**** Data to examine ****

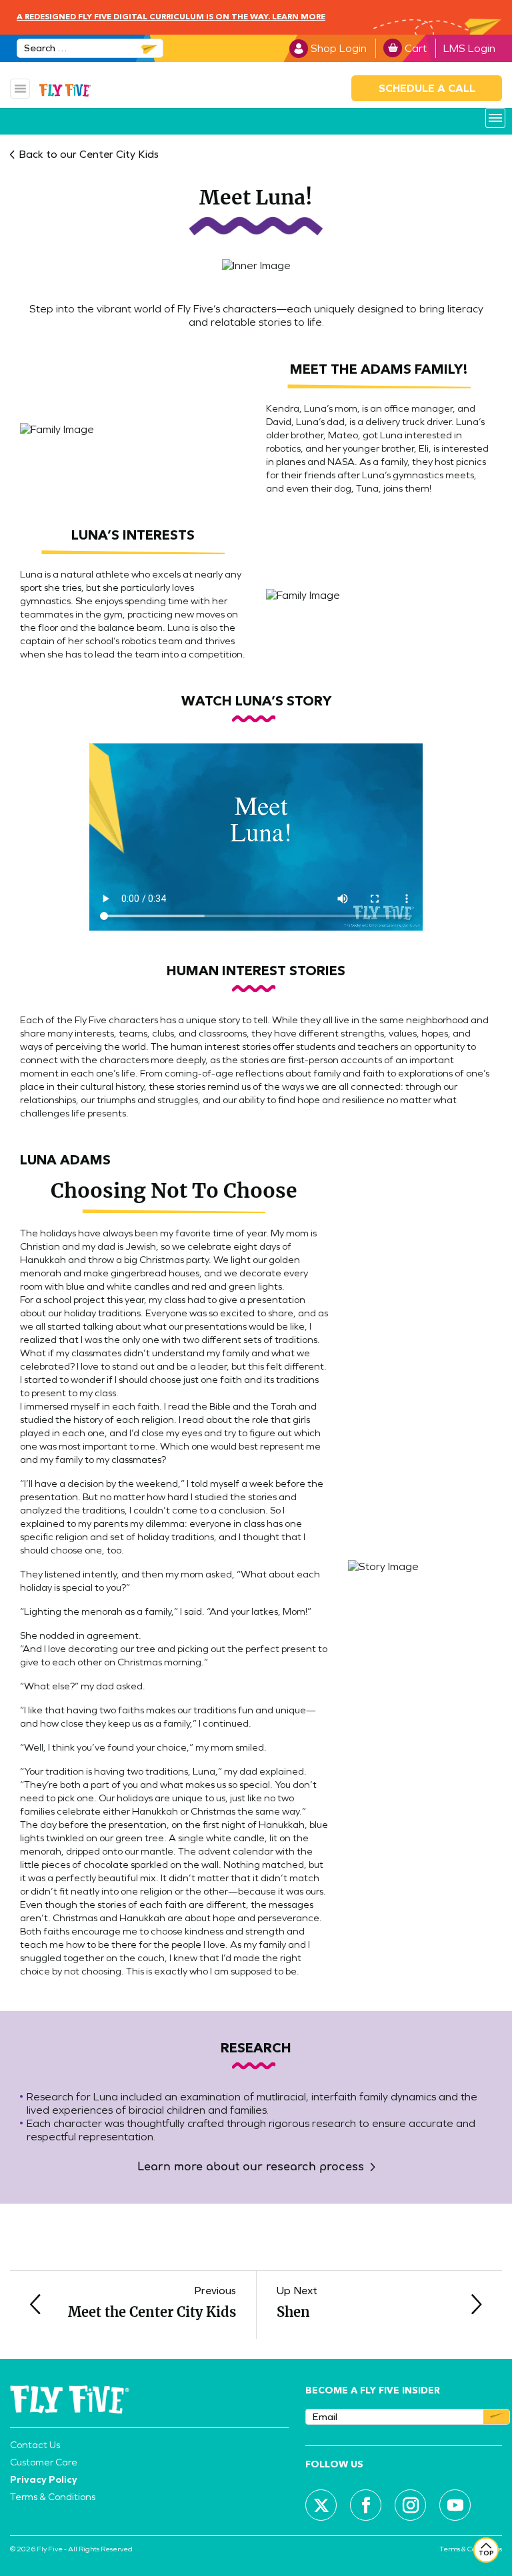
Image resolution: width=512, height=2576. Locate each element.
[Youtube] (455, 2505)
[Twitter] (321, 2505)
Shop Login (339, 48)
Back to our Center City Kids (89, 154)
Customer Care (43, 2462)
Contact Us (35, 2445)
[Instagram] (411, 2505)
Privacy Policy (43, 2479)
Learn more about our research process (250, 2167)
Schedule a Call (427, 88)
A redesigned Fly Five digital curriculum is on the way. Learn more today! (171, 29)
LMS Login (469, 48)
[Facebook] (366, 2505)
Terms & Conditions (52, 2497)
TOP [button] (486, 2553)
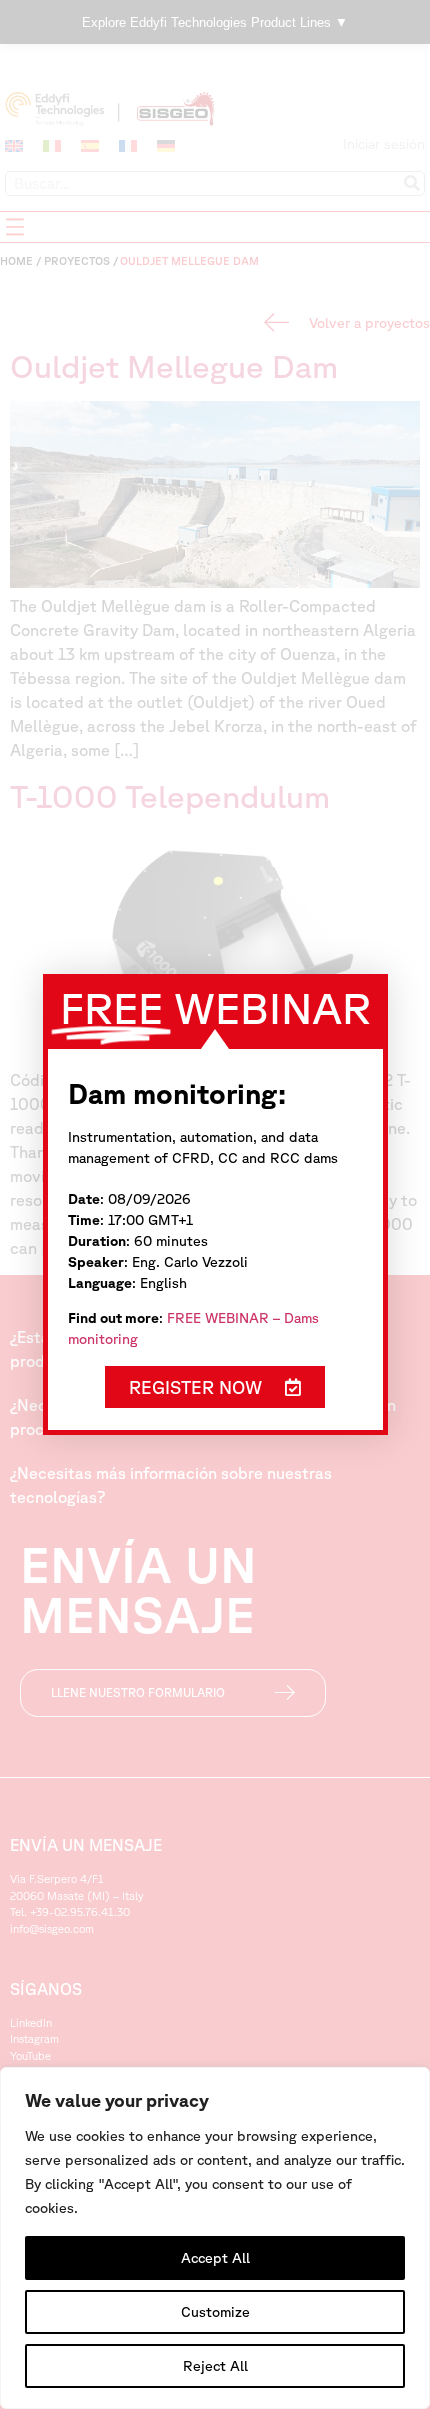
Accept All (215, 2258)
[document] (215, 1204)
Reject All (215, 2366)
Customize (215, 2312)
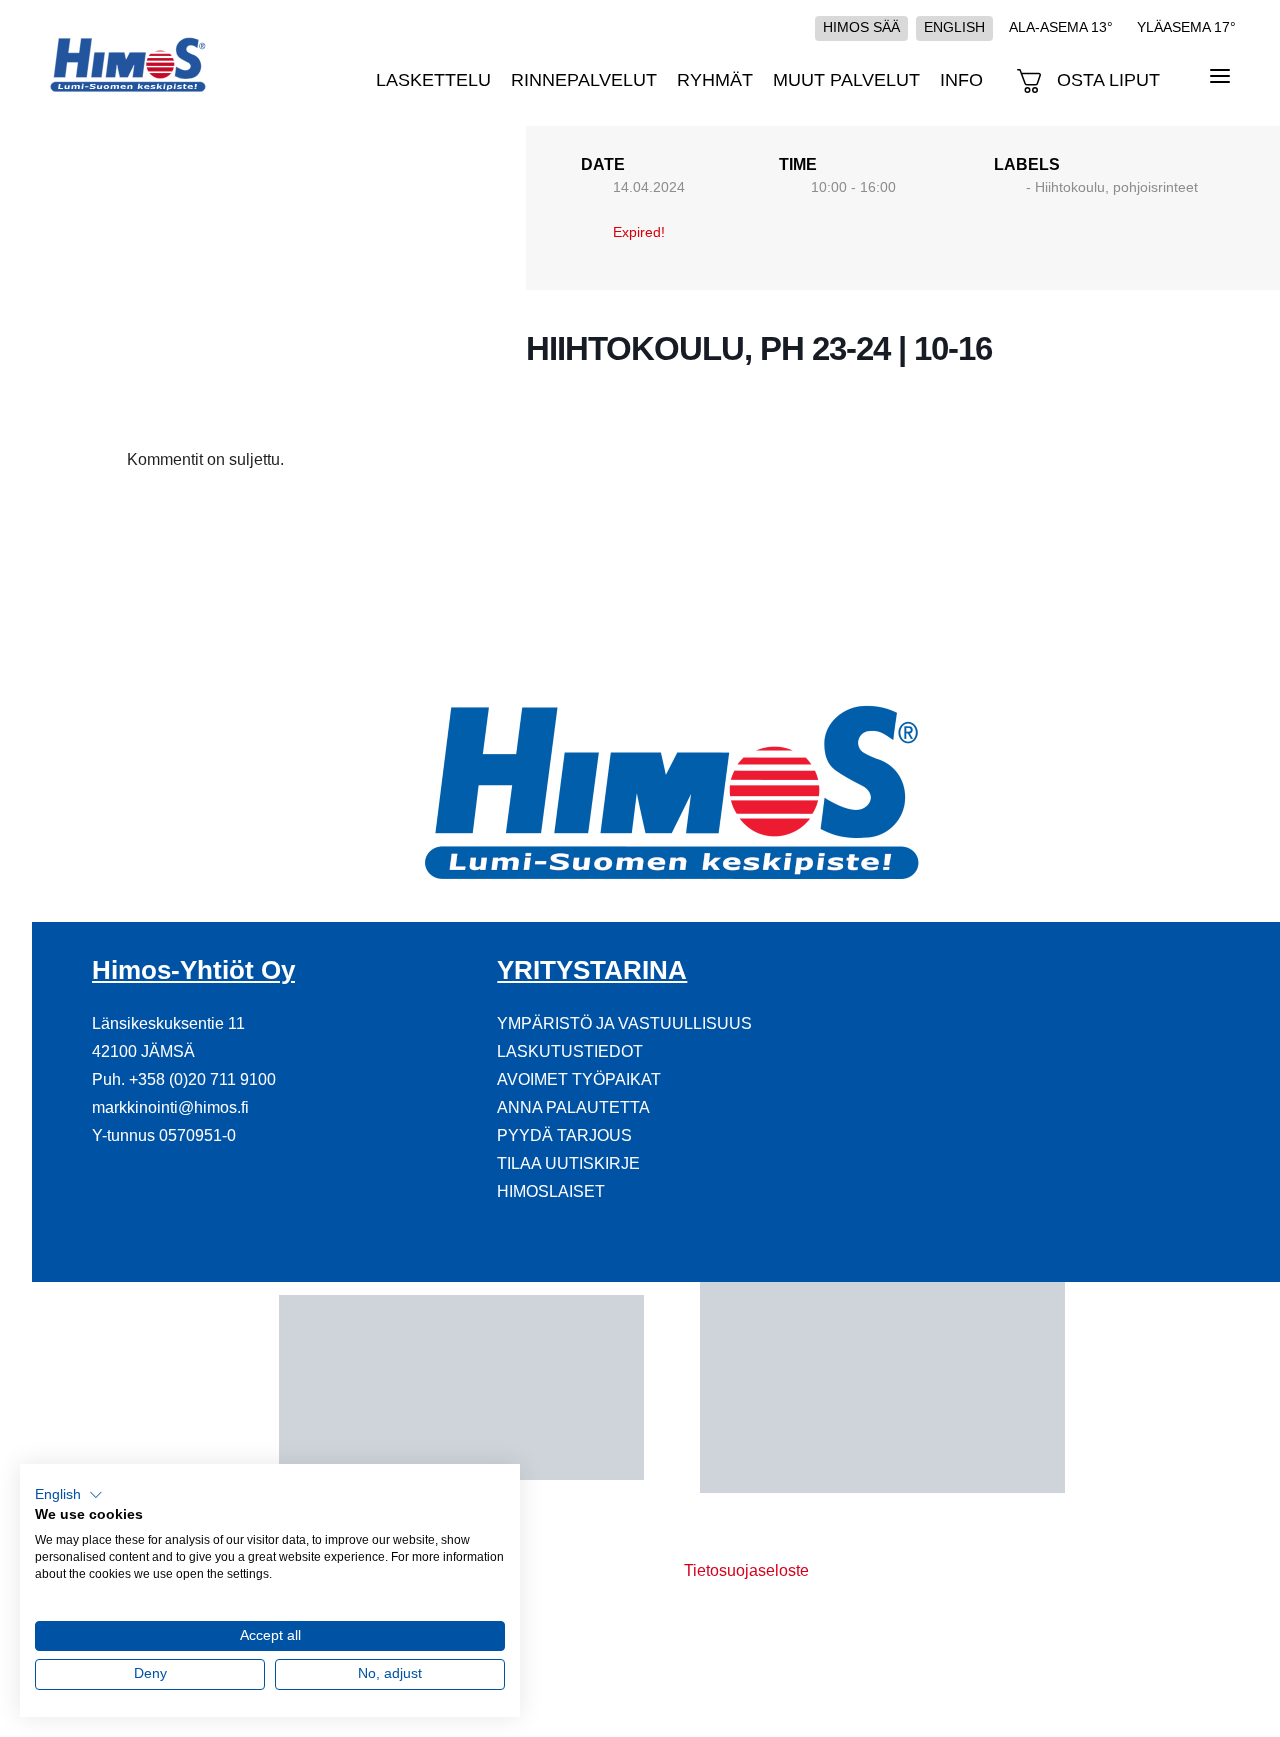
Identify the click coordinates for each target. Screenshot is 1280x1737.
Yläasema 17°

****

**Task to complete**
Output the material above exactly as written and drop any images it holds.

**Exercise output**
Image resolution: width=512, height=2576. Locate each element.
[Youtube] (455, 2505)
[Twitter] (321, 2505)
Shop Login (339, 48)
Back to our Center City Kids (89, 154)
Customer Care (43, 2462)
Contact Us (35, 2445)
[Instagram] (411, 2505)
Privacy Policy (43, 2479)
Learn more about our research process (250, 2167)
Schedule a Call (427, 88)
A redesigned Fly Five digital curriculum is on the way. Learn more today! (171, 29)
LMS Login (469, 48)
[Facebook] (366, 2505)
Terms & Conditions (52, 2497)
TOP [button] (486, 2553)
Accept All (215, 2258)
[document] (215, 1204)
Reject All (215, 2366)
Customize (215, 2312)
Identify the click coordinates for each target. Screenshot is 1280x1737.
Yläasema 17°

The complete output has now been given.